**The task:** Every line from the one holding "The height and width of the screenshot is (790, 1512)." through the final line of the entries is to be reproduced exactly, and no other line.
--- START ---
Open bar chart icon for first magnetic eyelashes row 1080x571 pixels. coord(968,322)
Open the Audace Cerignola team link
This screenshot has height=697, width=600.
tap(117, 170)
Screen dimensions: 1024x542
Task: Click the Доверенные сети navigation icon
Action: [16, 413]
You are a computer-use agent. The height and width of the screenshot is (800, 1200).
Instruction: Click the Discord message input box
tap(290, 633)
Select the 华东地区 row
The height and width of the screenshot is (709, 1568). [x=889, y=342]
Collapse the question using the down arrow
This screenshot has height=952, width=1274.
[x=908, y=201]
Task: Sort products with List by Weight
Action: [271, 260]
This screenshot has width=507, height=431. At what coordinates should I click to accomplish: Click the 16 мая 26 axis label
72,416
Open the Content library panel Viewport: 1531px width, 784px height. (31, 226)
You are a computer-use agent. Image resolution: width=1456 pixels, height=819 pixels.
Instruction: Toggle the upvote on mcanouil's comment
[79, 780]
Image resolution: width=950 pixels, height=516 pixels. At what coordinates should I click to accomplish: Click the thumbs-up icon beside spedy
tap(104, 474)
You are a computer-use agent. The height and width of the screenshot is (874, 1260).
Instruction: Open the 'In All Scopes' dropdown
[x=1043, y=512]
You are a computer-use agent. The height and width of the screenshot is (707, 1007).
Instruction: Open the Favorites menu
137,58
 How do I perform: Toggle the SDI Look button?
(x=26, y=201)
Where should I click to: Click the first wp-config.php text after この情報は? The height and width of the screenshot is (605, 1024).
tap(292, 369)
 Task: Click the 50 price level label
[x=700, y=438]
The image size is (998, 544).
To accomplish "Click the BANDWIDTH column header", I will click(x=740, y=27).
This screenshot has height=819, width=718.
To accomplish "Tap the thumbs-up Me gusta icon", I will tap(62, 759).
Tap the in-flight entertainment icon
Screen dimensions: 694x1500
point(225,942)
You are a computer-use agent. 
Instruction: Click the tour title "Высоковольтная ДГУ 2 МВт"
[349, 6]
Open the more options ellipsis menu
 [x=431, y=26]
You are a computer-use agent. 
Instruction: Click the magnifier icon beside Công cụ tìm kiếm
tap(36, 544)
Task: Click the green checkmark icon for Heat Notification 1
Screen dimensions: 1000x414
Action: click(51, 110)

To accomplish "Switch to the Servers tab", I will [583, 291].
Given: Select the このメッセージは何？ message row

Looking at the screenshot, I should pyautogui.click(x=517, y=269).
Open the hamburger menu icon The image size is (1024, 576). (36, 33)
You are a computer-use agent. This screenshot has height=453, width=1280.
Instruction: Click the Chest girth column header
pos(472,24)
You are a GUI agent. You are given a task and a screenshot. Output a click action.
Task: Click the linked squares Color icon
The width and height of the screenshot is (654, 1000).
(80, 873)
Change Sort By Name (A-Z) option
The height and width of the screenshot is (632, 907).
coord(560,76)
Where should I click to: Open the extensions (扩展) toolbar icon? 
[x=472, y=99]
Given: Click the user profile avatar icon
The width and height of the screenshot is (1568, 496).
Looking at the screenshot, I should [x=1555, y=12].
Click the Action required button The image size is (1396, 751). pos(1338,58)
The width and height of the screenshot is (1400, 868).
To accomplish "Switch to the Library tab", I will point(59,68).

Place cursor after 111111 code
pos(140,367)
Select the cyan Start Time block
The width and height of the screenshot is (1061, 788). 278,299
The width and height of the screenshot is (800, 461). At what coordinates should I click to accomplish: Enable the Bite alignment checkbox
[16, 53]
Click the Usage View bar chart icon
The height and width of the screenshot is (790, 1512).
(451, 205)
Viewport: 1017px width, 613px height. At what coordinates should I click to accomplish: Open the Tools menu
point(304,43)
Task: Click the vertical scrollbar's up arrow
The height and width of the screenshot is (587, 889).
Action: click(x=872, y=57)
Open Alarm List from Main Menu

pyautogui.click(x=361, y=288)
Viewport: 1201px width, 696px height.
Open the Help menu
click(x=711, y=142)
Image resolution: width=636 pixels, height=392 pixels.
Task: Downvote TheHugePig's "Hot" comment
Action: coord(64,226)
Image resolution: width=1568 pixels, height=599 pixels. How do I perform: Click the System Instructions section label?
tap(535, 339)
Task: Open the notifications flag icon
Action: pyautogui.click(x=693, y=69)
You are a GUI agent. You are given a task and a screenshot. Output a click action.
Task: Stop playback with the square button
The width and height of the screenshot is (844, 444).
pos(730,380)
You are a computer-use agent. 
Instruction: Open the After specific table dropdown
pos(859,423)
--- END ---
**Solution below:**
The height and width of the screenshot is (790, 1512).
(451, 205)
Viewport: 1017px width, 613px height. At what coordinates should I click to accomplish: Open the Tools menu
point(304,43)
Task: Click the vertical scrollbar's up arrow
The height and width of the screenshot is (587, 889).
Action: click(x=872, y=57)
Open Alarm List from Main Menu

pyautogui.click(x=361, y=288)
Viewport: 1201px width, 696px height.
Open the Help menu
click(x=711, y=142)
Image resolution: width=636 pixels, height=392 pixels.
Task: Downvote TheHugePig's "Hot" comment
Action: coord(64,226)
Image resolution: width=1568 pixels, height=599 pixels. How do I perform: Click the System Instructions section label?
tap(535, 339)
Task: Open the notifications flag icon
Action: pyautogui.click(x=693, y=69)
You are a GUI agent. You are given a task and a screenshot. Output a click action.
Task: Stop playback with the square button
The width and height of the screenshot is (844, 444).
pos(730,380)
You are a computer-use agent. 
Instruction: Open the After specific table dropdown
pos(859,423)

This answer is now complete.